▶ _Source material_:
━━━

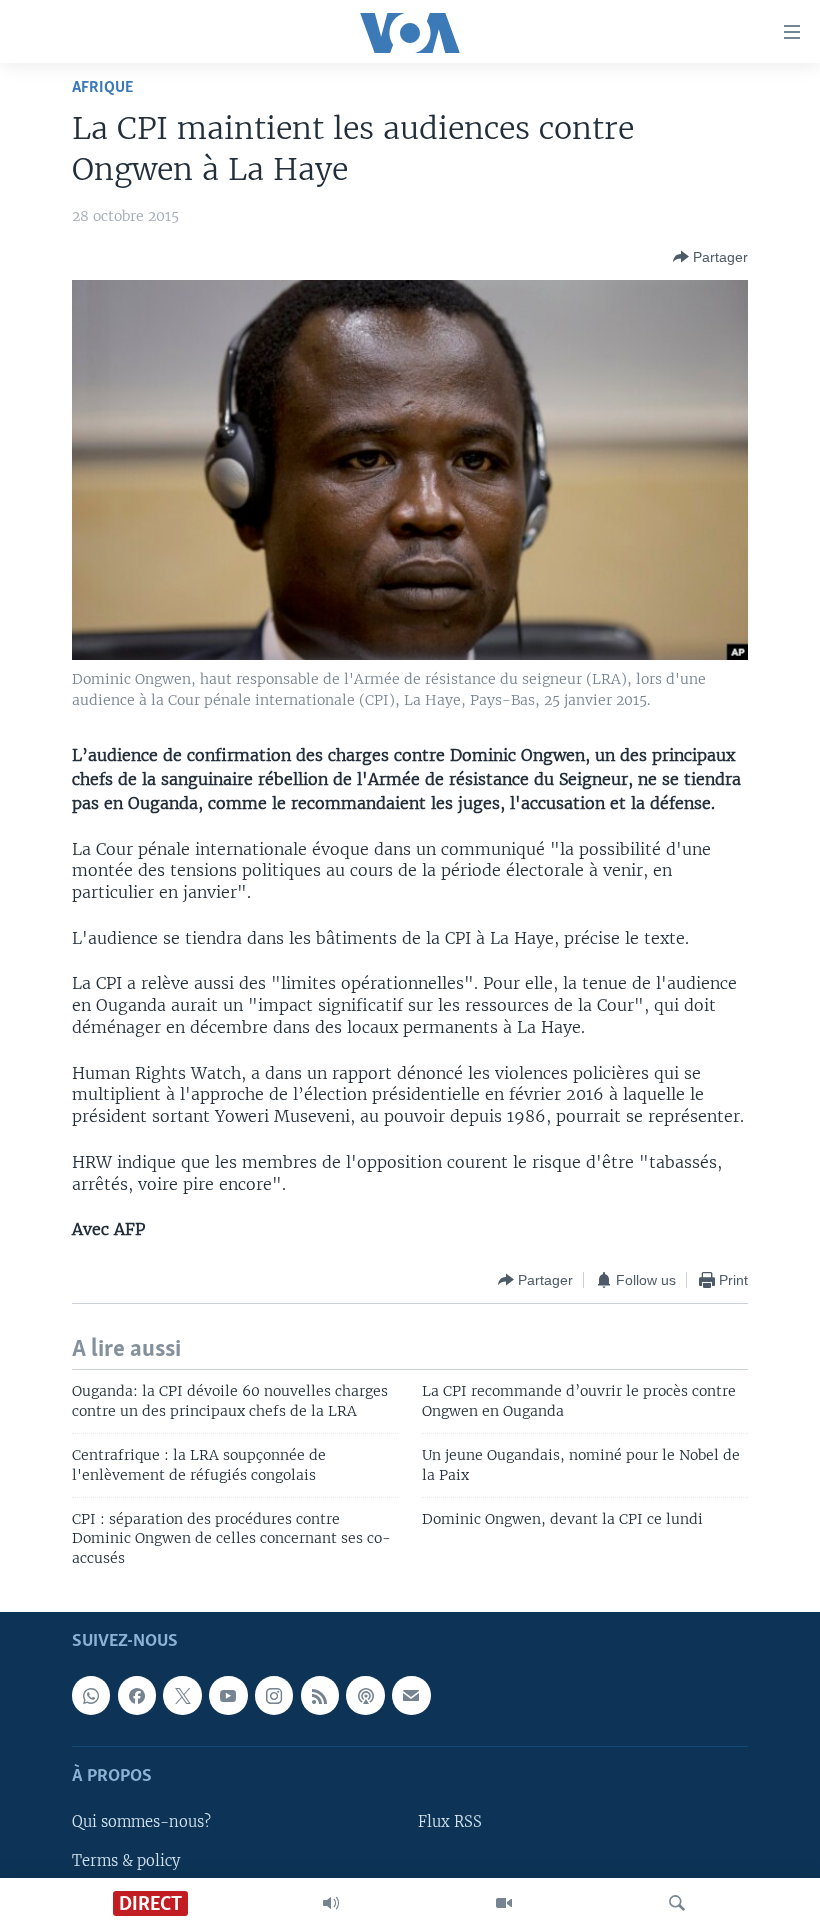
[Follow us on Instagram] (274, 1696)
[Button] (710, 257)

━━━

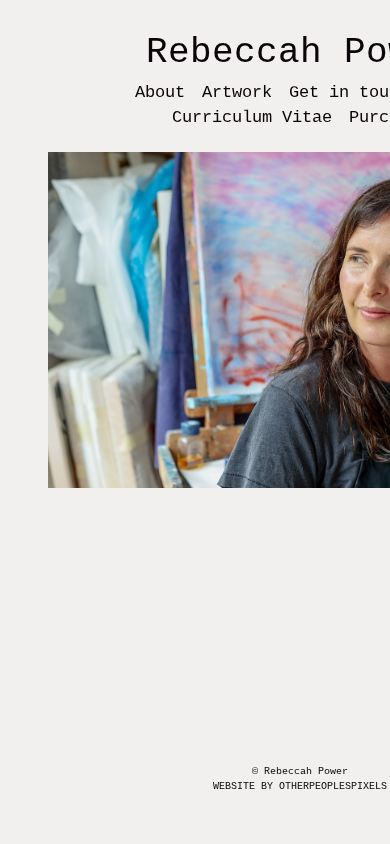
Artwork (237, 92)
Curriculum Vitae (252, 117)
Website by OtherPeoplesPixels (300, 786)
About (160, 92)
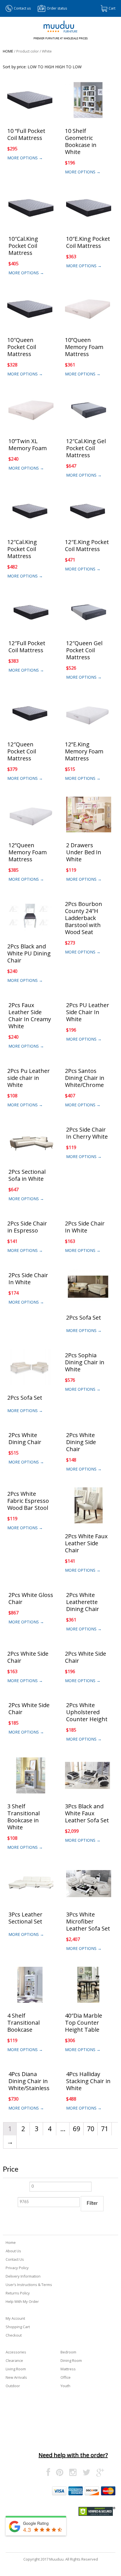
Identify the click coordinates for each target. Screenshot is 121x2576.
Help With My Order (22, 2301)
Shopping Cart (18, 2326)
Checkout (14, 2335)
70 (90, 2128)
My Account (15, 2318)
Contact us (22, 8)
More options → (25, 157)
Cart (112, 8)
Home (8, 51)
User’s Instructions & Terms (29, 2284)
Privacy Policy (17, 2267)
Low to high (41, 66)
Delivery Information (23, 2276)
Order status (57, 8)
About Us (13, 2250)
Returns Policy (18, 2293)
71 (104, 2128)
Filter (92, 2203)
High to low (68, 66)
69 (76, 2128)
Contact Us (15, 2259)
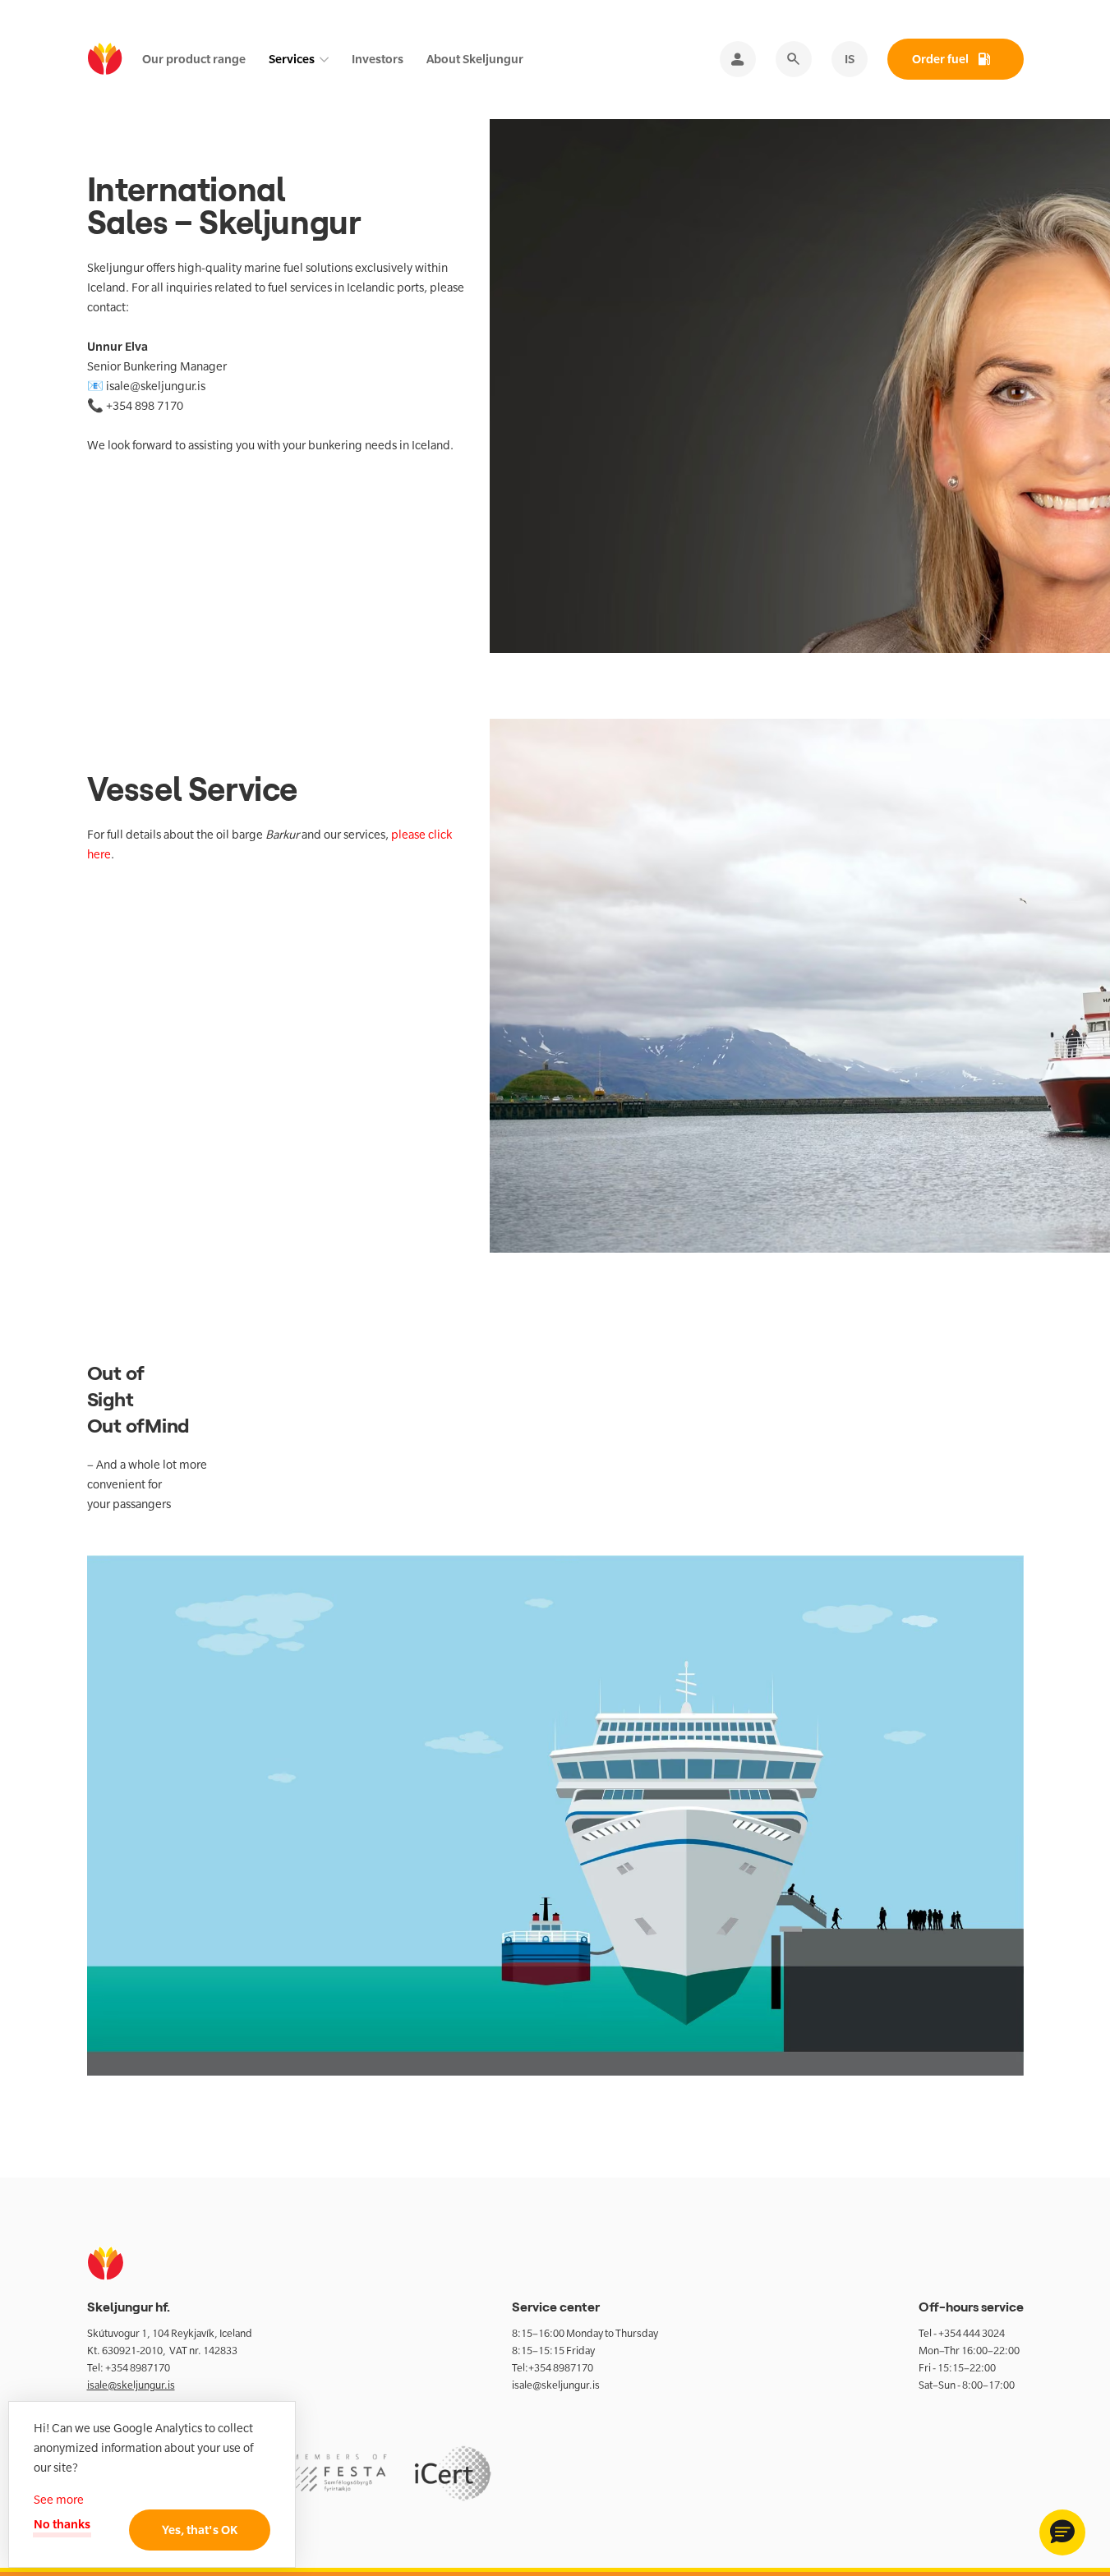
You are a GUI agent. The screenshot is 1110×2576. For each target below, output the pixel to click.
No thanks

━━━

▶ _Exercise brief_: What is needed is an exact copy of the lines above, from the one containing "More options → (25, 157)" through the one containing "69 (76, 2128)", with nothing added.

▶ _Result_:
More options → (25, 157)
Cart (112, 8)
Home (8, 51)
User’s Instructions & Terms (29, 2284)
Privacy Policy (17, 2267)
Low to high (41, 66)
Delivery Information (23, 2276)
Order status (57, 8)
About Us (13, 2250)
Returns Policy (18, 2293)
71 (104, 2128)
Filter (92, 2203)
High to low (68, 66)
69 (76, 2128)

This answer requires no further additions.